> _Dataset entries_:
________________

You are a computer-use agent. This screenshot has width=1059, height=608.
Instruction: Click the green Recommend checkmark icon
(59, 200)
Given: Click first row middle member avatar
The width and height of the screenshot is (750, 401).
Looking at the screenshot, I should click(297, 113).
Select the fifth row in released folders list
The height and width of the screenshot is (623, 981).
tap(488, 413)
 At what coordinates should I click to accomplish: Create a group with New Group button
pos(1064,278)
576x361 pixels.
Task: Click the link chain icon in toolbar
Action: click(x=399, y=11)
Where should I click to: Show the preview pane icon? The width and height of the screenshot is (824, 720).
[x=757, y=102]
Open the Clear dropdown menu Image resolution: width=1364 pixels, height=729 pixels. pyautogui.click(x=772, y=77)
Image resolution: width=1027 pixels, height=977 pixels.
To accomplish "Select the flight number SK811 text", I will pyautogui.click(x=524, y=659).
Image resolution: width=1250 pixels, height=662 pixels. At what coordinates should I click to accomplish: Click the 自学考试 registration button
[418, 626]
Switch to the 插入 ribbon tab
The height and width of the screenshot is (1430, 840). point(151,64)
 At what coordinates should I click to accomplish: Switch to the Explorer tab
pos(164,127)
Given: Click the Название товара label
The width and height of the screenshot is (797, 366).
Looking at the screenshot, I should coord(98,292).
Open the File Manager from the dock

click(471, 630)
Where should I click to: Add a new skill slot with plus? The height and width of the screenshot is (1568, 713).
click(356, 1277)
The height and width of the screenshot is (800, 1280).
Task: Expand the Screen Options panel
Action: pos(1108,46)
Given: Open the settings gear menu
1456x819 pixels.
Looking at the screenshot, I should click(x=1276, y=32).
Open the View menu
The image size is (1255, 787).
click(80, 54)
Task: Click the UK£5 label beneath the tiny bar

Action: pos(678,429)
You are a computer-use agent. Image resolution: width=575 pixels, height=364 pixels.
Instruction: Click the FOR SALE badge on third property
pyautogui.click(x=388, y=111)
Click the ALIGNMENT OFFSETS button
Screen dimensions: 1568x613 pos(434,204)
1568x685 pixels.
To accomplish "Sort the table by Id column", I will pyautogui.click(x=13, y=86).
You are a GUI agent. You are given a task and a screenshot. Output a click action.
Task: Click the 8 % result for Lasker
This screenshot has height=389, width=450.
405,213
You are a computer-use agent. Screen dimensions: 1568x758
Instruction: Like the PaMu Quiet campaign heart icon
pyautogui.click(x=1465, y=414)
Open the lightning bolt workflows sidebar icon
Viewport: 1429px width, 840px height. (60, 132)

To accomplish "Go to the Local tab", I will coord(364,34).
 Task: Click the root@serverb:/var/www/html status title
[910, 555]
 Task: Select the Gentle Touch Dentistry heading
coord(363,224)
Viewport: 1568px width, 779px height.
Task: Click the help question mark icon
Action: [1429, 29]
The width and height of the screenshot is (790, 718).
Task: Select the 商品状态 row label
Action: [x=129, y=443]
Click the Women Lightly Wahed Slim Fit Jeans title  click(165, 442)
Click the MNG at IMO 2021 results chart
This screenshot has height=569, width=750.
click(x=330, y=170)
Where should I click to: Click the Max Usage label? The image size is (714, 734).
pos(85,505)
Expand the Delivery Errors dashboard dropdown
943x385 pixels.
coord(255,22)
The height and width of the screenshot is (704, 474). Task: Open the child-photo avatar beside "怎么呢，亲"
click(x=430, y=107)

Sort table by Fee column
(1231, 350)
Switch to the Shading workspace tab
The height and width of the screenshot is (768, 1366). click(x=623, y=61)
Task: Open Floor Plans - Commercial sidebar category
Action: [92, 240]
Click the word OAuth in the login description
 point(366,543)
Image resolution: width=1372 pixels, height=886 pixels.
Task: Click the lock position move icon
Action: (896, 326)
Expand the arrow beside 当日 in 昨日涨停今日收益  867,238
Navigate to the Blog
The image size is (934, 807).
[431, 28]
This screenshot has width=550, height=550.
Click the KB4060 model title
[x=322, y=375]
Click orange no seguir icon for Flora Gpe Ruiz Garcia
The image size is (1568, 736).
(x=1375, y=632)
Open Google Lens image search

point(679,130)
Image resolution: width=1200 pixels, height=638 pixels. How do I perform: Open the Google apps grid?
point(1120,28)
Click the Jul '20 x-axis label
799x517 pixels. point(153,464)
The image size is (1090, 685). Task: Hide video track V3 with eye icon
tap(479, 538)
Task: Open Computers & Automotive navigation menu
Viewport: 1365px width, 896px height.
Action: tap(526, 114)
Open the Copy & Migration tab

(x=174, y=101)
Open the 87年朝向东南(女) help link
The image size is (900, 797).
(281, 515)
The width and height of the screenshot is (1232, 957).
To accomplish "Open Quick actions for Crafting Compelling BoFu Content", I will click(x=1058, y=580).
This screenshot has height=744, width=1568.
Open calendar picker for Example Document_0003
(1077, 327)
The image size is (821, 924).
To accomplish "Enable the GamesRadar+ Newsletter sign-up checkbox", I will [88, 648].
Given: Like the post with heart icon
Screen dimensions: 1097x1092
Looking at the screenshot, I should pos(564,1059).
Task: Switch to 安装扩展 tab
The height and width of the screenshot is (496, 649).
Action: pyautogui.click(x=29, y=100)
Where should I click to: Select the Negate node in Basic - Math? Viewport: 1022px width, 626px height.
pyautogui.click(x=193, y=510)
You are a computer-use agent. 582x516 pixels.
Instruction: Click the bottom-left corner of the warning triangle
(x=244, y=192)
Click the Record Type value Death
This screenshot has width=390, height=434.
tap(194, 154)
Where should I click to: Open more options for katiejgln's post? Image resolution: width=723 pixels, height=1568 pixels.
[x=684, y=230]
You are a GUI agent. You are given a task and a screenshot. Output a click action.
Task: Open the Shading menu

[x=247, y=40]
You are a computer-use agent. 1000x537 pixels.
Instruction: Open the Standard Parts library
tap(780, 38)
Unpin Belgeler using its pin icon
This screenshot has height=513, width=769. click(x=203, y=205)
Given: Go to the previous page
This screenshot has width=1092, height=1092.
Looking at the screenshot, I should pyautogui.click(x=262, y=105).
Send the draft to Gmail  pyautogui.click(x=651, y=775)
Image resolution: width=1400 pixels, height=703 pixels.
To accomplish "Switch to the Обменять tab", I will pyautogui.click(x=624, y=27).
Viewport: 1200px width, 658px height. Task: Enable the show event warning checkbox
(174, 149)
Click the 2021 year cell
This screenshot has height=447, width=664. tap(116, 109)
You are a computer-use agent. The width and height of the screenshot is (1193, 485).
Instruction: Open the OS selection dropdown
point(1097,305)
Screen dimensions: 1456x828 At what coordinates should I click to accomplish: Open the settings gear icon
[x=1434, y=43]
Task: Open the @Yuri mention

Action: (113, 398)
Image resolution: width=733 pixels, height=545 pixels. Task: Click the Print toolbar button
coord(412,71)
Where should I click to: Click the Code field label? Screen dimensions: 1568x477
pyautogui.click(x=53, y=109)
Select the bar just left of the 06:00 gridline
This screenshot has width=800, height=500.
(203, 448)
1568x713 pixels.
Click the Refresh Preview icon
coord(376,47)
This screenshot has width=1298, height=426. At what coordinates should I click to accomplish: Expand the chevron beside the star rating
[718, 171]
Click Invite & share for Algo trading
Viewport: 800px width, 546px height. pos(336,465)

________________

> _What this task involves_:
Word for word, write out each of the records shown above.

> _The completed task_:
You are a computer-use agent. This screenshot has width=1059, height=608.
Instruction: Click the green Recommend checkmark icon
(59, 200)
Given: Click first row middle member avatar
The width and height of the screenshot is (750, 401).
Looking at the screenshot, I should click(297, 113).
Select the fifth row in released folders list
The height and width of the screenshot is (623, 981).
tap(488, 413)
 At what coordinates should I click to accomplish: Create a group with New Group button
pos(1064,278)
576x361 pixels.
Task: Click the link chain icon in toolbar
Action: click(x=399, y=11)
Where should I click to: Show the preview pane icon? The width and height of the screenshot is (824, 720).
[x=757, y=102]
Open the Clear dropdown menu Image resolution: width=1364 pixels, height=729 pixels. pyautogui.click(x=772, y=77)
Image resolution: width=1027 pixels, height=977 pixels.
To accomplish "Select the flight number SK811 text", I will pyautogui.click(x=524, y=659).
Image resolution: width=1250 pixels, height=662 pixels. At what coordinates should I click to accomplish: Click the 自学考试 registration button
[418, 626]
Switch to the 插入 ribbon tab
The height and width of the screenshot is (1430, 840). point(151,64)
 At what coordinates should I click to accomplish: Switch to the Explorer tab
pos(164,127)
Given: Click the Название товара label
The width and height of the screenshot is (797, 366).
Looking at the screenshot, I should coord(98,292).
Open the File Manager from the dock

click(471, 630)
Where should I click to: Add a new skill slot with plus? The height and width of the screenshot is (1568, 713).
click(356, 1277)
The height and width of the screenshot is (800, 1280).
Task: Expand the Screen Options panel
Action: pos(1108,46)
Given: Open the settings gear menu
1456x819 pixels.
Looking at the screenshot, I should click(x=1276, y=32).
Open the View menu
The image size is (1255, 787).
click(80, 54)
Task: Click the UK£5 label beneath the tiny bar

Action: pos(678,429)
You are a computer-use agent. Image resolution: width=575 pixels, height=364 pixels.
Instruction: Click the FOR SALE badge on third property
pyautogui.click(x=388, y=111)
Click the ALIGNMENT OFFSETS button
Screen dimensions: 1568x613 pos(434,204)
1568x685 pixels.
To accomplish "Sort the table by Id column", I will pyautogui.click(x=13, y=86).
You are a GUI agent. You are given a task and a screenshot. Output a click action.
Task: Click the 8 % result for Lasker
This screenshot has height=389, width=450.
405,213
You are a computer-use agent. Screen dimensions: 1568x758
Instruction: Like the PaMu Quiet campaign heart icon
pyautogui.click(x=1465, y=414)
Open the lightning bolt workflows sidebar icon
Viewport: 1429px width, 840px height. (60, 132)

To accomplish "Go to the Local tab", I will coord(364,34).
 Task: Click the root@serverb:/var/www/html status title
[910, 555]
 Task: Select the Gentle Touch Dentistry heading
coord(363,224)
Viewport: 1568px width, 779px height.
Task: Click the help question mark icon
Action: [1429, 29]
The width and height of the screenshot is (790, 718).
Task: Select the 商品状态 row label
Action: [x=129, y=443]
Click the Women Lightly Wahed Slim Fit Jeans title  click(165, 442)
Click the MNG at IMO 2021 results chart
This screenshot has height=569, width=750.
click(x=330, y=170)
Where should I click to: Click the Max Usage label? The image size is (714, 734).
pos(85,505)
Expand the Delivery Errors dashboard dropdown
943x385 pixels.
coord(255,22)
The height and width of the screenshot is (704, 474). Task: Open the child-photo avatar beside "怎么呢，亲"
click(x=430, y=107)

Sort table by Fee column
(1231, 350)
Switch to the Shading workspace tab
The height and width of the screenshot is (768, 1366). click(x=623, y=61)
Task: Open Floor Plans - Commercial sidebar category
Action: [92, 240]
Click the word OAuth in the login description
 point(366,543)
Image resolution: width=1372 pixels, height=886 pixels.
Task: Click the lock position move icon
Action: (896, 326)
Expand the arrow beside 当日 in 昨日涨停今日收益  867,238
Navigate to the Blog
The image size is (934, 807).
[431, 28]
This screenshot has width=550, height=550.
Click the KB4060 model title
[x=322, y=375]
Click orange no seguir icon for Flora Gpe Ruiz Garcia
The image size is (1568, 736).
(x=1375, y=632)
Open Google Lens image search

point(679,130)
Image resolution: width=1200 pixels, height=638 pixels. How do I perform: Open the Google apps grid?
point(1120,28)
Click the Jul '20 x-axis label
799x517 pixels. point(153,464)
The image size is (1090, 685). Task: Hide video track V3 with eye icon
tap(479, 538)
Task: Open Computers & Automotive navigation menu
Viewport: 1365px width, 896px height.
Action: tap(526, 114)
Open the Copy & Migration tab

(x=174, y=101)
Open the 87年朝向东南(女) help link
The image size is (900, 797).
(281, 515)
The width and height of the screenshot is (1232, 957).
To accomplish "Open Quick actions for Crafting Compelling BoFu Content", I will click(x=1058, y=580).
This screenshot has height=744, width=1568.
Open calendar picker for Example Document_0003
(1077, 327)
The image size is (821, 924).
To accomplish "Enable the GamesRadar+ Newsletter sign-up checkbox", I will [88, 648].
Given: Like the post with heart icon
Screen dimensions: 1097x1092
Looking at the screenshot, I should pos(564,1059).
Task: Switch to 安装扩展 tab
The height and width of the screenshot is (496, 649).
Action: pyautogui.click(x=29, y=100)
Where should I click to: Select the Negate node in Basic - Math? Viewport: 1022px width, 626px height.
pyautogui.click(x=193, y=510)
You are a computer-use agent. 582x516 pixels.
Instruction: Click the bottom-left corner of the warning triangle
(x=244, y=192)
Click the Record Type value Death
This screenshot has width=390, height=434.
tap(194, 154)
Where should I click to: Open more options for katiejgln's post? Image resolution: width=723 pixels, height=1568 pixels.
[x=684, y=230]
You are a GUI agent. You are given a task and a screenshot. Output a click action.
Task: Open the Shading menu

[x=247, y=40]
You are a computer-use agent. 1000x537 pixels.
Instruction: Open the Standard Parts library
tap(780, 38)
Unpin Belgeler using its pin icon
This screenshot has height=513, width=769. click(x=203, y=205)
Given: Go to the previous page
This screenshot has width=1092, height=1092.
Looking at the screenshot, I should pyautogui.click(x=262, y=105).
Send the draft to Gmail  pyautogui.click(x=651, y=775)
Image resolution: width=1400 pixels, height=703 pixels.
To accomplish "Switch to the Обменять tab", I will pyautogui.click(x=624, y=27).
Viewport: 1200px width, 658px height. Task: Enable the show event warning checkbox
(174, 149)
Click the 2021 year cell
This screenshot has height=447, width=664. tap(116, 109)
You are a computer-use agent. The width and height of the screenshot is (1193, 485).
Instruction: Open the OS selection dropdown
point(1097,305)
Screen dimensions: 1456x828 At what coordinates should I click to accomplish: Open the settings gear icon
[x=1434, y=43]
Task: Open the @Yuri mention

Action: (113, 398)
Image resolution: width=733 pixels, height=545 pixels. Task: Click the Print toolbar button
coord(412,71)
Where should I click to: Click the Code field label? Screen dimensions: 1568x477
pyautogui.click(x=53, y=109)
Select the bar just left of the 06:00 gridline
This screenshot has width=800, height=500.
(203, 448)
1568x713 pixels.
Click the Refresh Preview icon
coord(376,47)
This screenshot has width=1298, height=426. At what coordinates should I click to accomplish: Expand the chevron beside the star rating
[718, 171]
Click Invite & share for Algo trading
Viewport: 800px width, 546px height. pos(336,465)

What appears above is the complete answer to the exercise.